Stored data entries:
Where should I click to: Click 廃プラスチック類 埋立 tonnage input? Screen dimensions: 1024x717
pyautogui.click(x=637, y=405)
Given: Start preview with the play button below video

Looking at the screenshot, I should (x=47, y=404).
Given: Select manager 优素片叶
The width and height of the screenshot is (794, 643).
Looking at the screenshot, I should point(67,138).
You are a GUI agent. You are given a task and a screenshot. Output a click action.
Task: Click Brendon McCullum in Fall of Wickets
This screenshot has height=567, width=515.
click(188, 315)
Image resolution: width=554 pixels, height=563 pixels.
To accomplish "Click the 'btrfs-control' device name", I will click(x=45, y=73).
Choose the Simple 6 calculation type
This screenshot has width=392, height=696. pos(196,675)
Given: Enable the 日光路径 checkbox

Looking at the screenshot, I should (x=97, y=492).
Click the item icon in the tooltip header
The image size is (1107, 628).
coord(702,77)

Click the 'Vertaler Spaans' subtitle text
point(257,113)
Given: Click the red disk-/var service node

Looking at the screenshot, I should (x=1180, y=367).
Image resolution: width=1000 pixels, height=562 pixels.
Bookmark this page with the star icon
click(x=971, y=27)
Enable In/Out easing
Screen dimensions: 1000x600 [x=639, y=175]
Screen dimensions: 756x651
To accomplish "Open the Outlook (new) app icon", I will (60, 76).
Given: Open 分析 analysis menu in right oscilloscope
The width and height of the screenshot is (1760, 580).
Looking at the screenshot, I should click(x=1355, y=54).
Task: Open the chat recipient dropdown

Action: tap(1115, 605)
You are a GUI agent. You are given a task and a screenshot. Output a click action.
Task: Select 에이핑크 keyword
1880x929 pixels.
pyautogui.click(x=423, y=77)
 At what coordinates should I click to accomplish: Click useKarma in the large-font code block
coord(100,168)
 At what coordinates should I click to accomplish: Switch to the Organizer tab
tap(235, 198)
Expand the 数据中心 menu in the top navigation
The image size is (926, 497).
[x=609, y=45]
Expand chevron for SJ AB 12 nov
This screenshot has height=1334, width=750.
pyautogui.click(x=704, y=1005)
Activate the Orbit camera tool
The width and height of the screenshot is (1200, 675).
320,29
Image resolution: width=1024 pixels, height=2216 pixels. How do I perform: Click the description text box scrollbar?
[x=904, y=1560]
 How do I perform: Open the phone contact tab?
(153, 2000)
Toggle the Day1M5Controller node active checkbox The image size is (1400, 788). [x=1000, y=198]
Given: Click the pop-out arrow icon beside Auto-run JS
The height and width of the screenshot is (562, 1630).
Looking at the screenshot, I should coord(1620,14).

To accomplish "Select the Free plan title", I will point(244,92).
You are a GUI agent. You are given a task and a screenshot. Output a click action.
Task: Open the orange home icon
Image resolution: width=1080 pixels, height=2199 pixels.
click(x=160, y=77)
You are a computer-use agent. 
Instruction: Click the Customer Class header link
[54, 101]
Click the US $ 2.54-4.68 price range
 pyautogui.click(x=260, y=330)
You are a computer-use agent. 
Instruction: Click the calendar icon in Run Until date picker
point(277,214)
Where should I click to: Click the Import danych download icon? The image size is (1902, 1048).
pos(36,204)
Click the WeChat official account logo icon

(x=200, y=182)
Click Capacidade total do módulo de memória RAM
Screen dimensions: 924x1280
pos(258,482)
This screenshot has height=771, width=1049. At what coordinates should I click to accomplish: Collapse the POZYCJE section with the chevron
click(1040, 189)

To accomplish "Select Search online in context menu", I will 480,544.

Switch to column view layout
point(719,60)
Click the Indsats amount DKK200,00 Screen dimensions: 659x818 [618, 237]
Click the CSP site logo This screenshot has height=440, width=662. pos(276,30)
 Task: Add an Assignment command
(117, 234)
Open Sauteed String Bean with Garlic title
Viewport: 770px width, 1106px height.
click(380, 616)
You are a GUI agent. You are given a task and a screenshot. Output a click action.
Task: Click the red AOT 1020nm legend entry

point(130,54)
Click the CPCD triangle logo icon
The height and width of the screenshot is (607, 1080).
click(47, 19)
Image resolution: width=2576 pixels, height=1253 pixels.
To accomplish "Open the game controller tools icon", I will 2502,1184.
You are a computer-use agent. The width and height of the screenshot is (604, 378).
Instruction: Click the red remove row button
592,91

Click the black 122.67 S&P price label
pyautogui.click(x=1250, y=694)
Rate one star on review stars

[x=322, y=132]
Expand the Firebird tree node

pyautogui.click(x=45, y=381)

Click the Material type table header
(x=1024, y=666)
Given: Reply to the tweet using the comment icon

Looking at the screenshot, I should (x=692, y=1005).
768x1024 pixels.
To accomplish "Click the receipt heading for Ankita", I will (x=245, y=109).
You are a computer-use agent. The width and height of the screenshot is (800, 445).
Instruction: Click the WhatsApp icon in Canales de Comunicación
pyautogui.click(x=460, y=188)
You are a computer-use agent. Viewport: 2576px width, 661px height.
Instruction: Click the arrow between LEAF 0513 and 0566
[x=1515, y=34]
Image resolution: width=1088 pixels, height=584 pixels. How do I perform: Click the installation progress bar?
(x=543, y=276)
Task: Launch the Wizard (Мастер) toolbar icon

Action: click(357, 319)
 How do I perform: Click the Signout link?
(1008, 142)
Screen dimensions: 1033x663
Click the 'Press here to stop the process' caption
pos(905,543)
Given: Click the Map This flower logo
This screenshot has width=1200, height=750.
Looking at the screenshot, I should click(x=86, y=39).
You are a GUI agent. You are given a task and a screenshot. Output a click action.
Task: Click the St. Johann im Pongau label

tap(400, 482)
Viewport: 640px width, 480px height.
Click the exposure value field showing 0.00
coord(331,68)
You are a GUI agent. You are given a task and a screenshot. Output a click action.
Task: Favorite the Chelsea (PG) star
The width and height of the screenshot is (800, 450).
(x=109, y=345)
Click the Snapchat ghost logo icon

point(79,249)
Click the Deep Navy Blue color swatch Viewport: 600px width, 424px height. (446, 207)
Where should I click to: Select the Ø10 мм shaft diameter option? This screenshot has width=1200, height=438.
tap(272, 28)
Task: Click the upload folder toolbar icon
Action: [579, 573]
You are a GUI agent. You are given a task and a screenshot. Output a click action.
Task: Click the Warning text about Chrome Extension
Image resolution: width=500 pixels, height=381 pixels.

TASK DIRECTIONS — Among the entries, find each line that includes the string "will" and copy it.

OUTPUT OF THE EXERCISE —
To accomplish "Click the 'btrfs-control' device name", I will click(x=45, y=73).
To accomplish "Open the Outlook (new) app icon", I will (60, 76).
To accomplish "Select the Free plan title", I will point(244,92).
To accomplish "Select Search online in context menu", I will 480,544.
To accomplish "Open the game controller tools icon", I will 2502,1184.
To accomplish "Click the receipt heading for Ankita", I will (x=245, y=109).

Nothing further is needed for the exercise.